(Page excerpt)
Managing Risk Can Help Keep Biotechnology Companies in the Lab and Out of the Courtroom
WARREN, NJ, June 23, 2005 – Biotechnology companies, even those in the early stages of development, are vulnerable to myriad liability
lawsuits. Recognizing these vulnerabilities and building the appropriate risk-management awareness and internal protocols
allows key management and scientific staff to remain focused on science rather than on defending themselves in court, according
to a life sciences underwriter with the Chubb Group of Insurance Companies.
“The current legal environment is leaving many biotechnology firms vulnerable to lawsuits,” said Frank Goudsmit, a Life Sciences
Underwriting Manager at Chubb. “Biotech firms need to be aware of their exposure to product liability, intellectual property
liability and directors and officer's liability litigation.”
Goudsmit chaired a panel discussion on strategies to mitigate costly litigation in the life sciences industry at the Biotechnology Industry Organization’s (BIO’s) annual conference Tuesday in Philadelphia. The panel discussed risks associated with federal regulations, clinical
trials, former employees and methods to help manage these risks.
Biotech firms should be cognizant of the exposures that can arise out of their electronic documents, Goudsmit said. “E-mails
are fully discoverable and, when taken out of context, can threaten a defendant’s credibility. Biotechnology companies need
to be mindful of and monitor the content of e-mails.”
(End Page excerpt)
(Information given)
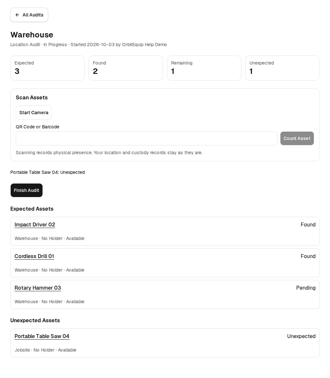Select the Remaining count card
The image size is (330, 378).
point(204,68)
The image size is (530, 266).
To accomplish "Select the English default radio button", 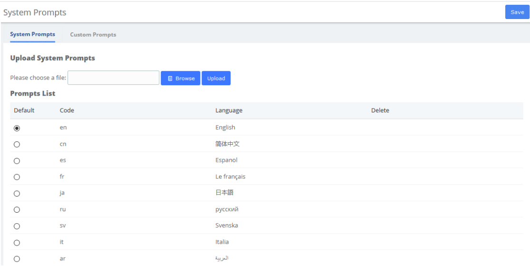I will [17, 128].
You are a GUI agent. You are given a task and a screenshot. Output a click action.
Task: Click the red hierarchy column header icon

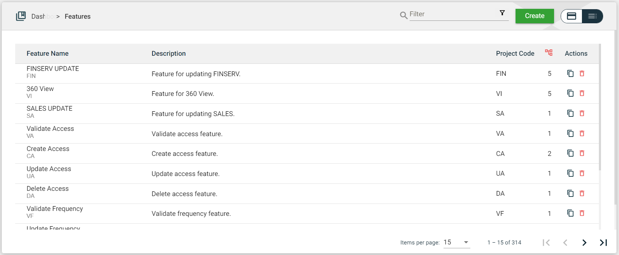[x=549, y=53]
(End Information given)
(Information given)
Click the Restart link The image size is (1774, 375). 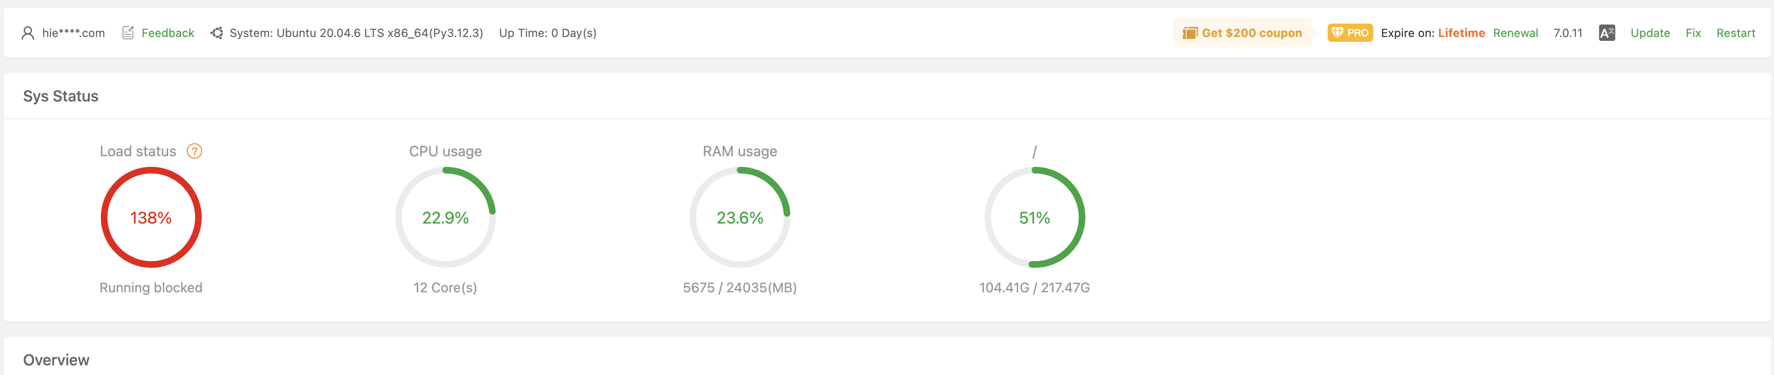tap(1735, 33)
(End Information given)
* **Directions**
Rewrite the biotechnology risk passage from "Managing Risk Can" to "of Insurance Companies.", swapping "vulnerabilities" for "weaknesses".

* **Response area**
Managing Risk Can Help Keep Biotechnology Companies in the Lab and Out of the Courtroom
WARREN, NJ, June 23, 2005 – Biotechnology companies, even those in the early stages of development, are vulnerable to myriad liability
lawsuits. Recognizing these weaknesses and building the appropriate risk-management awareness and internal protocols
allows key management and scientific staff to remain focused on science rather than on defending themselves in court, according
to a life sciences underwriter with the Chubb Group of Insurance Companies.